### Cosa si chiede:
Secondo le stime del governo riportate nel brano sui precari, quanti sono all'incirca i candidati possibili?

### Brano di riferimento:
++++++

Precari, concorsi riservati a chi ha tre anni di servizio
Concorsi basati sulla programmazione triennale dei «fabbisogni», con possibilità di spazi aggiuntivi per le amministrazioni dove il costo attuale del personale è più basso, e un piano straordinario nel triennio 2018-2020 con l’obiettivo ambizioso di «superare» il precariato: ai precari “storici”, che vantano almeno tre anni di servizio anche non continuativi negli ultimi otto anni, saranno dedicate assunzioni ad hoc, che però non potranno sforare i tetti generali di spesa di personale e dovranno passare attraverso concorsi riservati per chi non è ancora passato attraverso una selezione: i candidati possibili, secondo le stime del governo, sono circa 50mila.
Per evitare che mentre si tenta di gestire l’arretrato si formi nuovo precariato, poi, la riforma chiude anche nella pubblica amministrazione l’epoca delle collaborazioni coordinate e continuative, e chiede agli uffici pubblici di limitarsi ai contratti a termine, di somministrazione e alle altre forme flessibili previste nel privato: con il vincolo, ribadito e rafforzato, di fare ricorso a questo tipo di contratti solo per esigenze «eccezionali e temporanee», con la responsabilità dirigenziale a carico dei vertici amministrativi che utilizzano come normali lavoratori subordinati i titolari di contratti flessibili. Tutti questi contratti, comunque, resterebbero vietati nelle amministrazioni che devono riassorbire i propri precari con il piano straordinario triennale.
A determinare i posti che ogni amministrazione potrà mettere a concorso sarà la programmazione triennale basata sui «fabbisogni» e non più sui vecchi organici, rispettando ovviamente i limiti di spesa per il personale. Il superamento degli organici si traduce nel fatto pratico che la programmazione potrà essere effettuata «senza alcun vincolo nella distribuzione del personale tra livelli di inquadramento giuridico», per consentire di rivedere il rapporto numerico fra dirigenti e dipendenti sulla base delle esigenze effettive senza essere blindati agli organici storici.

++++++

### Materiale fornito:
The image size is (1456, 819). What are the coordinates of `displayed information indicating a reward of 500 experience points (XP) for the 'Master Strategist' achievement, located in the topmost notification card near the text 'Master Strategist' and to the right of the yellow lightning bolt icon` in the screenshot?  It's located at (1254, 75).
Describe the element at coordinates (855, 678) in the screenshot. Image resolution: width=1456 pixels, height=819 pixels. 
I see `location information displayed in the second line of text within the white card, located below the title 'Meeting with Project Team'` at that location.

++++++

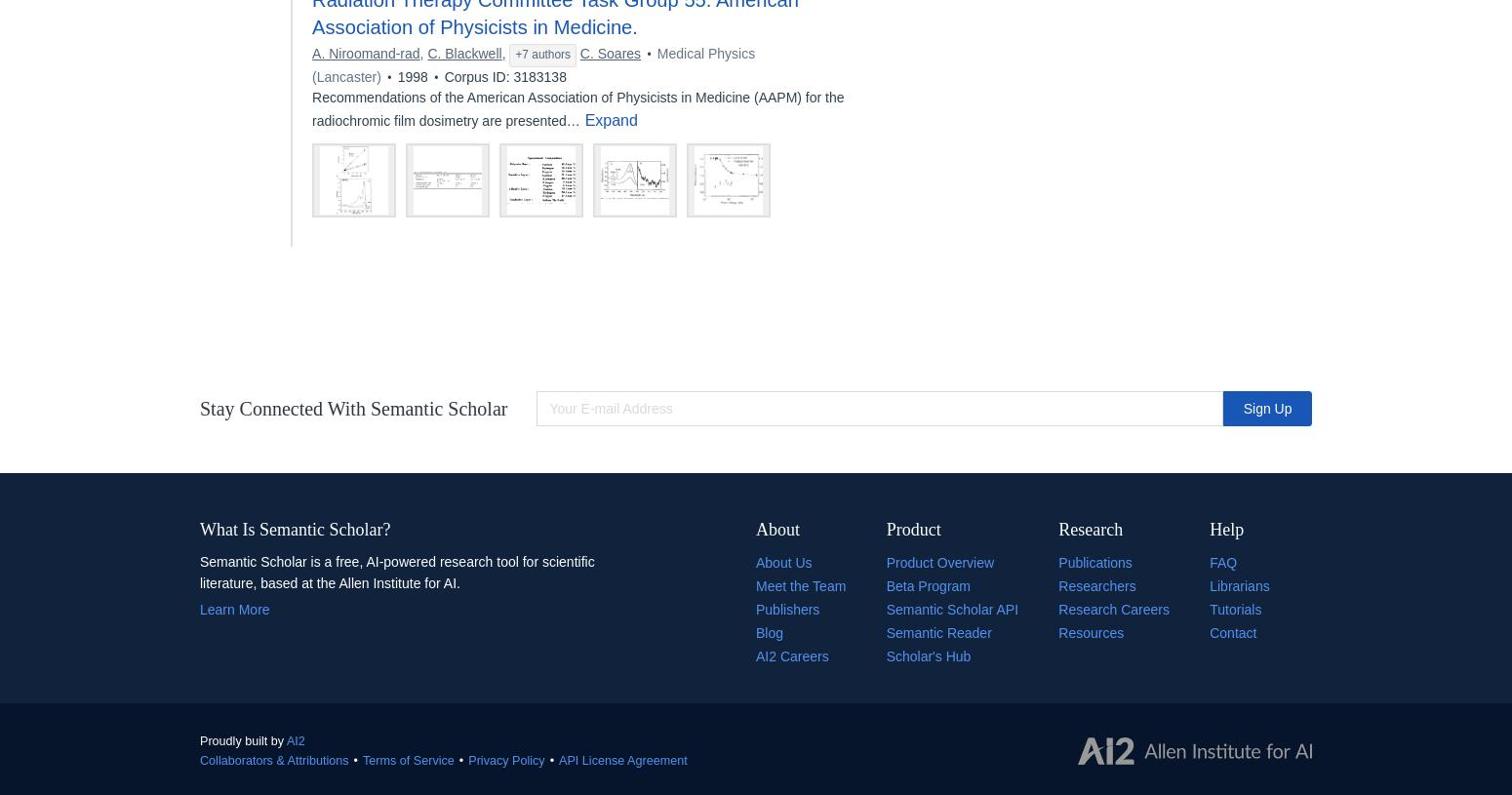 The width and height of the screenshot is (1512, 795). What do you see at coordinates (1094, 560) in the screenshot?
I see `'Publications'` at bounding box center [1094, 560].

++++++

### La risposta:
Circa 50mila.